I don’t know if anyone has suggested this, but one of the things I think Scrivener could ad is the ability to see the scenes listed under the Chapters Automatically in the Corkboard. Right now, if you click on your novel, the Corkboard will show the chapter’s you’ve created, but it doesn’t show the scenes underneath it. If you have multiple scenes in your chapters, you have to click into each index card in order to see what’s underneath it. I would set it so that each scene shows as a link on it’s folder index card, and if you hover over the link with the mouse, it displays the synopsis.
You can see what I’m talking about in the image. If you look at the Binder, you have to expand out each Chapter to see the scenes, meanwhile, the index cards are blank. This makes navigating a complex novel tedious because you have to click on each folder to see what’s underneath it if it’s not expanded. In the mean time, the Index cards aren’t really giving you any information at all. So you have to go back and manually add the information to each index card, which is basically the same information you’ve already put in.
Try the Documents/Open with all Subdocuments/on Editor Corkboard
. This command does what you want, it sounds like. It will show all descendant index cards of the currently selected containers, all the way down to the bottom of the stack.
Of course, if you mainly just want to get at that kind of information all of the time, the Outliner might be a better tool for you than the Corkboard. One of the foundations and advantages of the Corkboard is in fact that it only shows one level of structure at a time. So it is not as inherently good at “show me all the scenes in this part of the book”.
Another thing to consider—and I don’t know, what you are showing might just be a preliminary structure—but it looks like you are making things more complicated for yourself than they need to be. I’m not sure why you’ve got one single file in each folder? Wouldn’t it be easier to organise your chapters as a flat list of files, if they are short enough to not merit breaking up into smaller pieces?
That is even more cluttered, when you do it like that. Then you’re showing folders with nothing, and scenes come out beside them instead of showing an association with the folder card it’s in. When you are talking about trying to arrange the flow of a novel when you’re working with multiple scenes in each chapter in a document that’s say 120,000 words long and over 500 pages, being able to see and navigate the scenes on a Corkboard can become a key issue.
With the chapters setup as folders and numbered, I can rearrange the scenes without going back and forth changing chapter names every time I move a scene in a document. Organizationally, it isn’t very efficient. You have to do a lot of extra clicking to find your scenes that way. Yes, if I was writing a shorter story with fewer scenes, I might be inclined to keep them all in one folder, but this is a project that’s three books in length with a very complex storyline.
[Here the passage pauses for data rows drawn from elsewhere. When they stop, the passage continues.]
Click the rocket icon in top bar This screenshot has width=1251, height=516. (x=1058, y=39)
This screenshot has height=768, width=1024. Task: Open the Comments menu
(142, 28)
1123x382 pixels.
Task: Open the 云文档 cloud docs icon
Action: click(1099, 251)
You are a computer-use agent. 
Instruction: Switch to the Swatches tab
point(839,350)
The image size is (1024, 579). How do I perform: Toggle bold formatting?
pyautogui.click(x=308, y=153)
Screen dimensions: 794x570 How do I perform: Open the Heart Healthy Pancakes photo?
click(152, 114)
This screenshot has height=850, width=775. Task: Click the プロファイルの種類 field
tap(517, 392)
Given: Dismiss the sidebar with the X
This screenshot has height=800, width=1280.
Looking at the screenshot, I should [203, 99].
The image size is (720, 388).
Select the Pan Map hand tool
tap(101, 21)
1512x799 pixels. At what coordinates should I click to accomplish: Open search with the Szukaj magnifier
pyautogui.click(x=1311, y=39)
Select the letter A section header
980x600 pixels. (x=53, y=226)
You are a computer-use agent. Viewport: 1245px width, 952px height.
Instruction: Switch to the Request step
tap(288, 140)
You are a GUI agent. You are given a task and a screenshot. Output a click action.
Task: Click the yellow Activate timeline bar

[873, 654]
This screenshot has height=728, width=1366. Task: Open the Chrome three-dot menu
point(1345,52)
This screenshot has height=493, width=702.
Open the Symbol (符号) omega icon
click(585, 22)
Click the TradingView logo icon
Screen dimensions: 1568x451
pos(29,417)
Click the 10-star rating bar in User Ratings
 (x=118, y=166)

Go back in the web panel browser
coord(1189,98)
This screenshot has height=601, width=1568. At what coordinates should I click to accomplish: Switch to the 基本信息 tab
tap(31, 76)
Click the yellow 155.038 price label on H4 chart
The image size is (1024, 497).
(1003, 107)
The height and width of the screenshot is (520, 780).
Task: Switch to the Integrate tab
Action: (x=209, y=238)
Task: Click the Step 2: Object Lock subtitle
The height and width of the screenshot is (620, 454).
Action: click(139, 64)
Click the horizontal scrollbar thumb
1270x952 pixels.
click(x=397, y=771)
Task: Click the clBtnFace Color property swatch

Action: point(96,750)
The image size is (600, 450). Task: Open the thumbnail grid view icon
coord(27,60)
If you have the index cards and they represent folders, why would you not want to list the scenes in the folders so you can see them at a glance?
Actually what I was proposing is that if your chapters are one scene in length, you might as well just dispense with using folders altogether and just have a list of chapter files in the binder below the draft. You can call them whatever you want, in fact, leaving them as they are would be best since those names are meaningful to you. The compiler can handle removing those names (or more accurately, never using them to begin with) and it can also handle all of the chapter numbering for you. This is most likely how it is already set up, so all of those “Chapter #” folders will end up looking like:
CHAPTER ONE
Chapter 1
(Contents of Mike wakes)
If however you anticipate having multiple scenes in each chapter, and wish to use multiple scene cards in each chapter folder, then the way you’ve got things set up is fine (though do consider not worrying about numbers so much; let the computer handle the manual labour unless you really want to).